Instructions to follow | In the data below, the copy begins at the line containing "Task: Click double" and runs through the last line; repeat those lines exactly, minus the pictures.

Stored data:
□ □ □ □
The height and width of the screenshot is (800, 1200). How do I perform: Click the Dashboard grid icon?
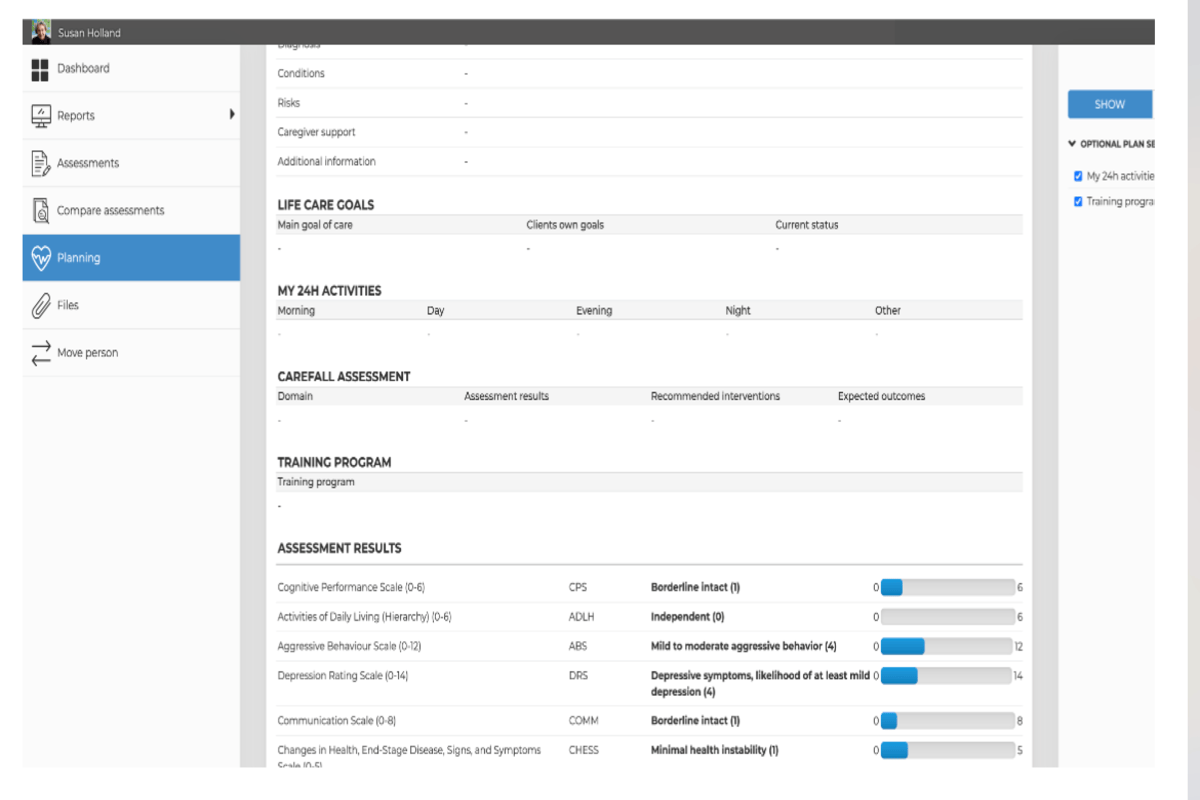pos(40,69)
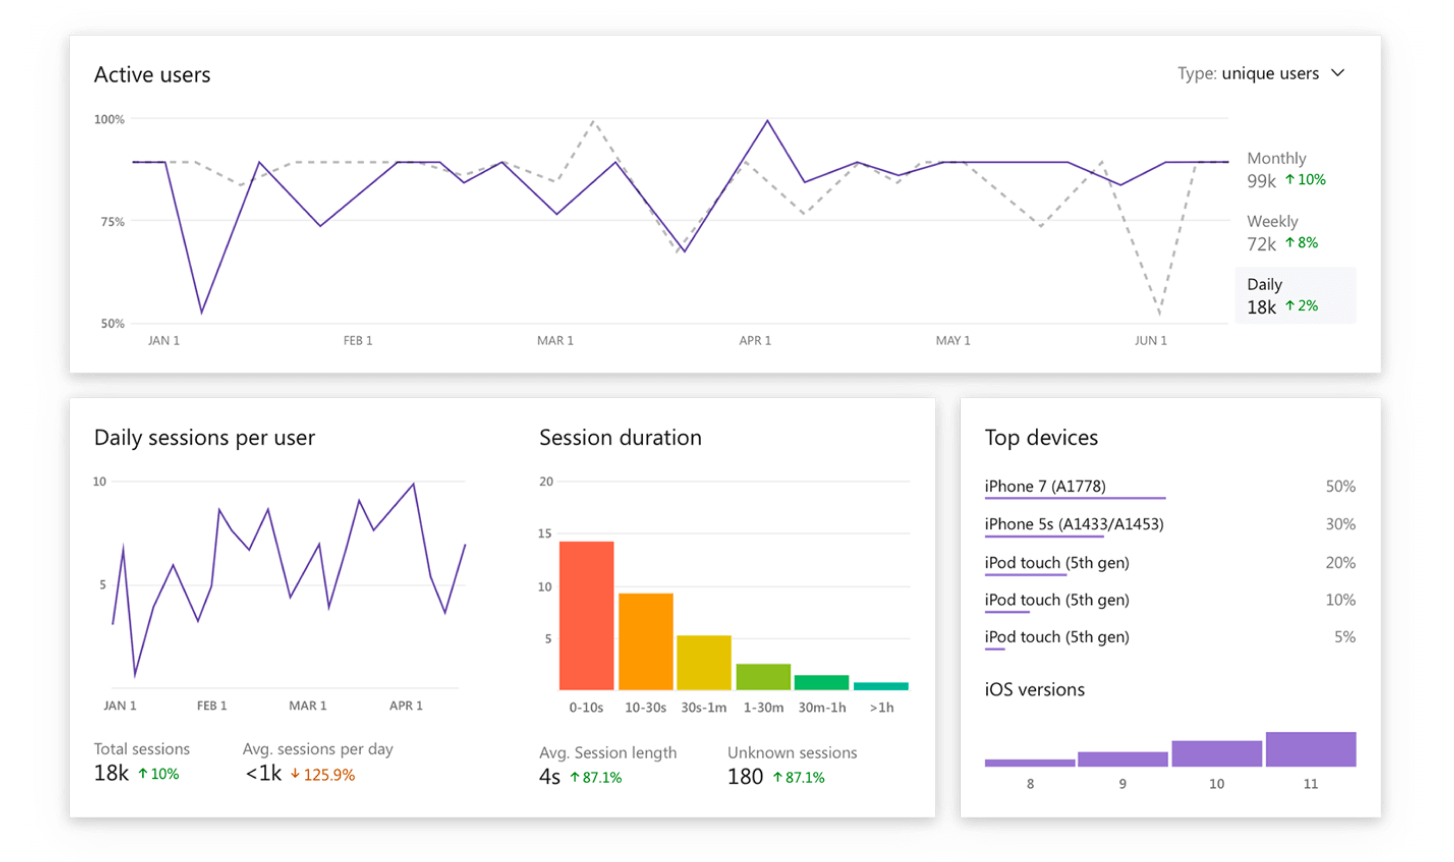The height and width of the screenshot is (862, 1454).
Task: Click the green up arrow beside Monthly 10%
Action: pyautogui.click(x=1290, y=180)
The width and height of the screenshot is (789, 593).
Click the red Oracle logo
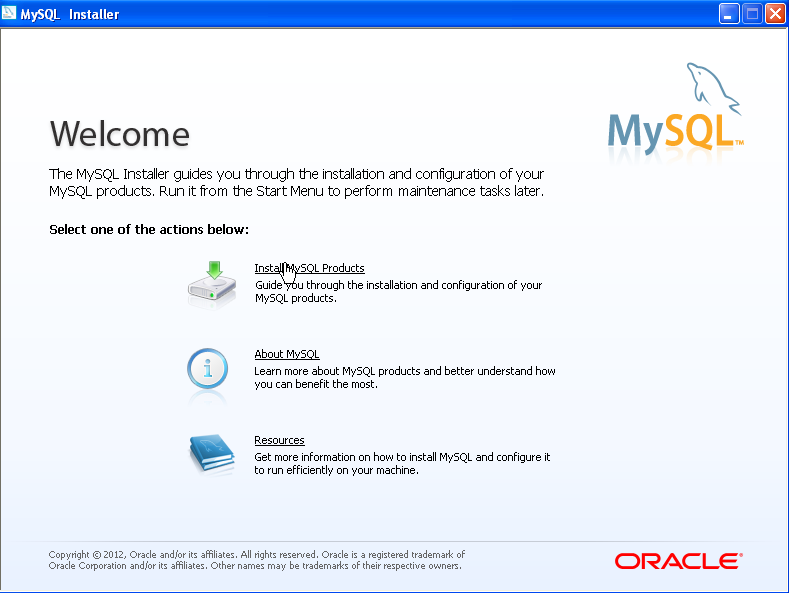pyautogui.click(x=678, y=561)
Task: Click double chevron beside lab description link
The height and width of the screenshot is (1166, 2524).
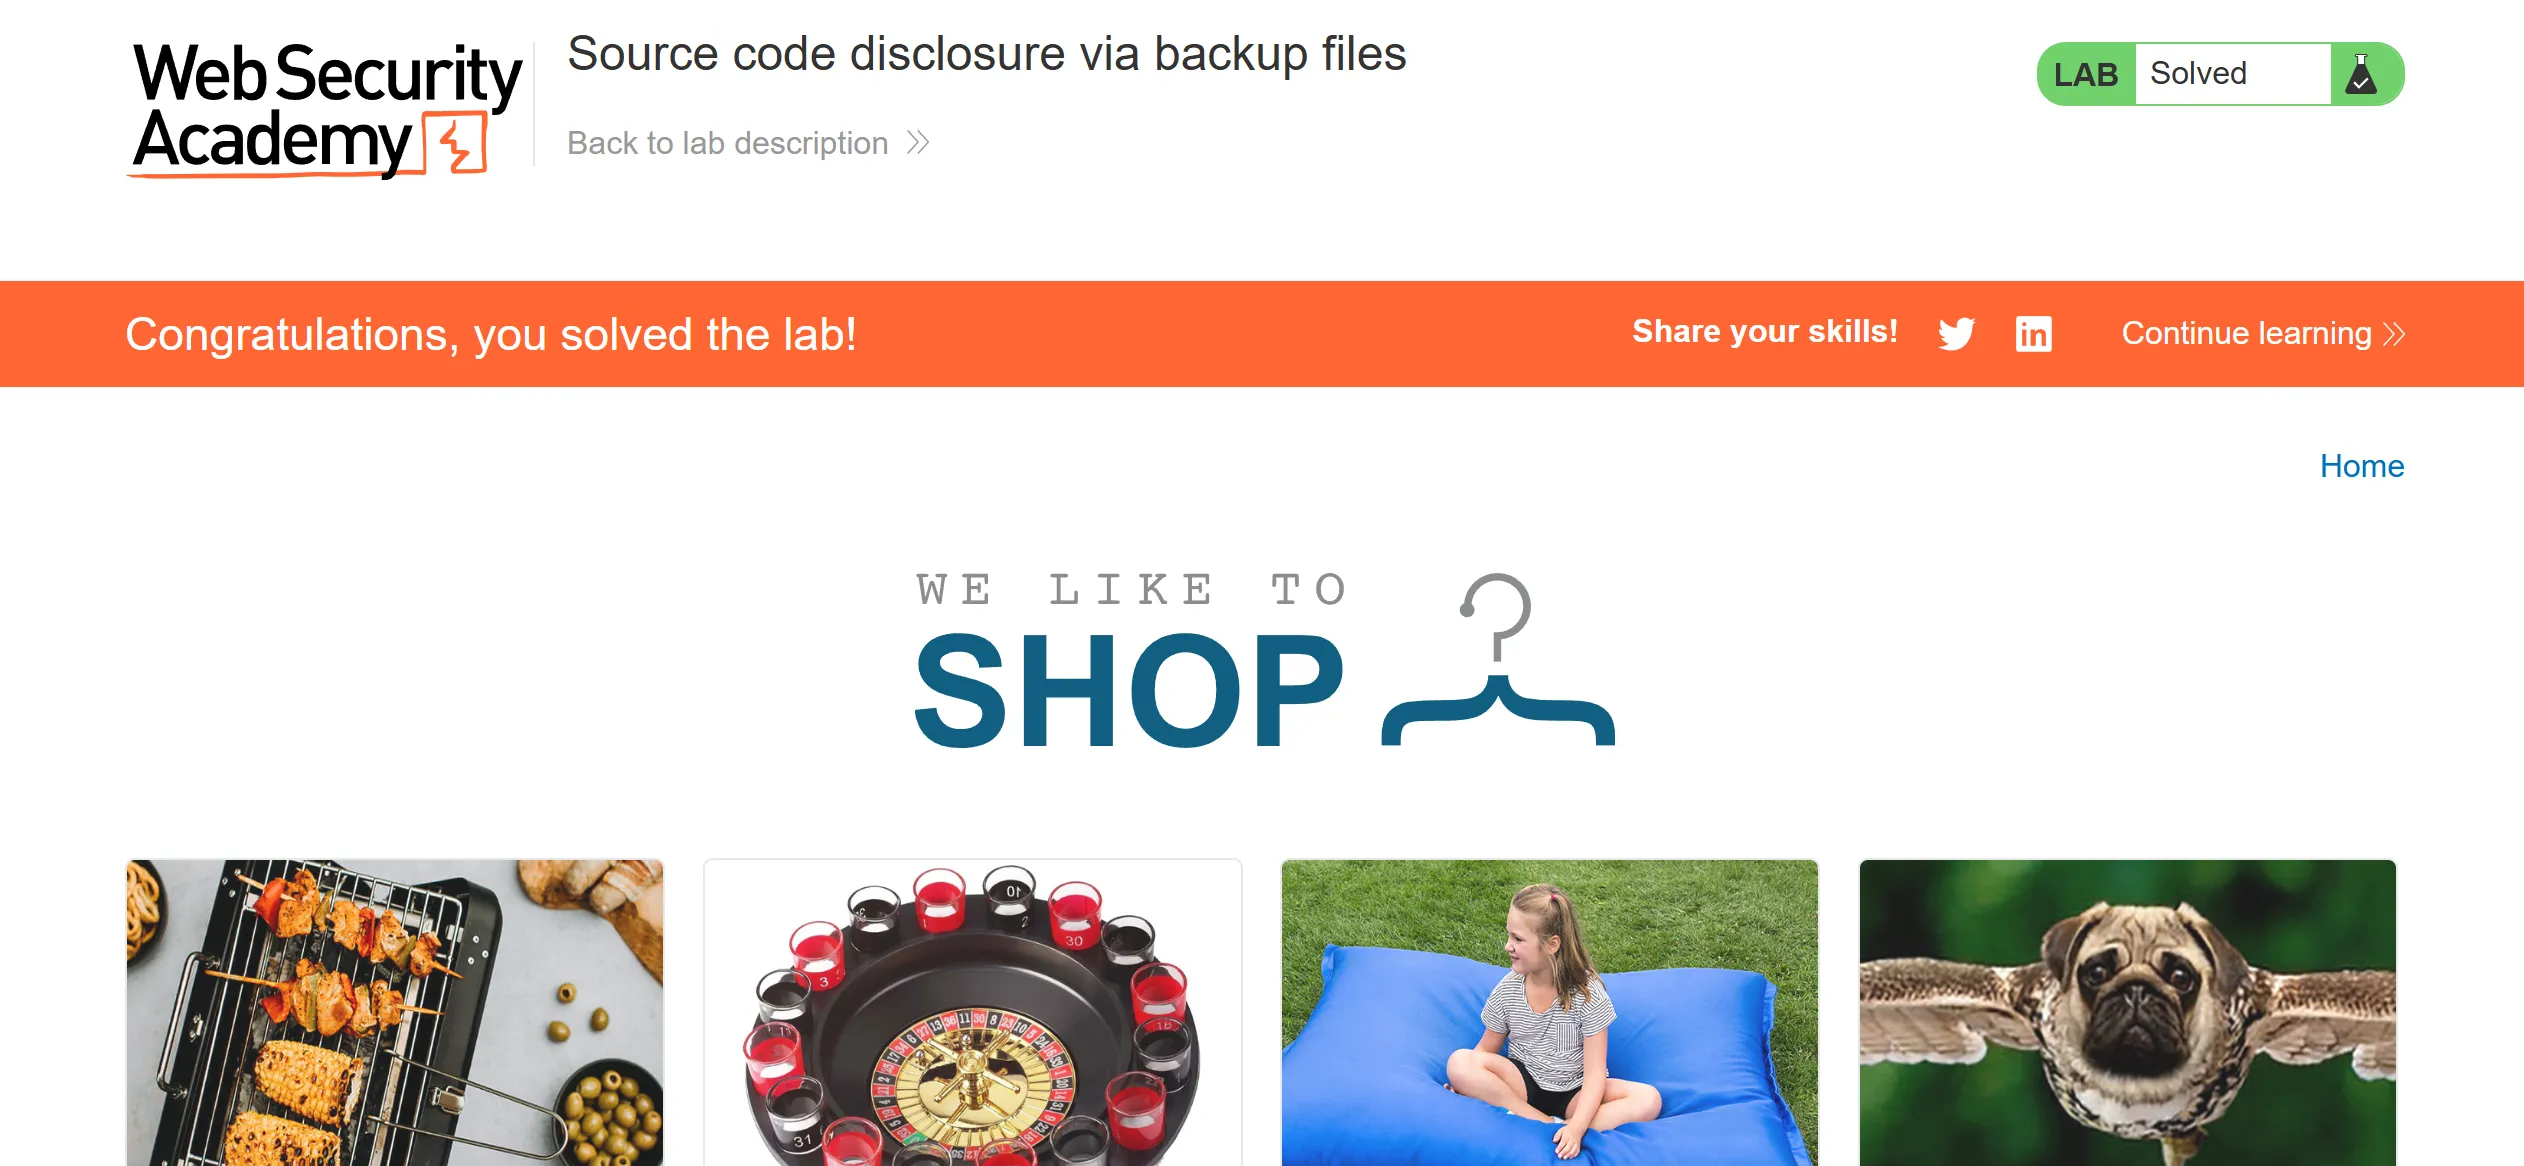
□ □ □ □
Solution |
Task: Click double chevron beside lab description link
The height and width of the screenshot is (1166, 2524).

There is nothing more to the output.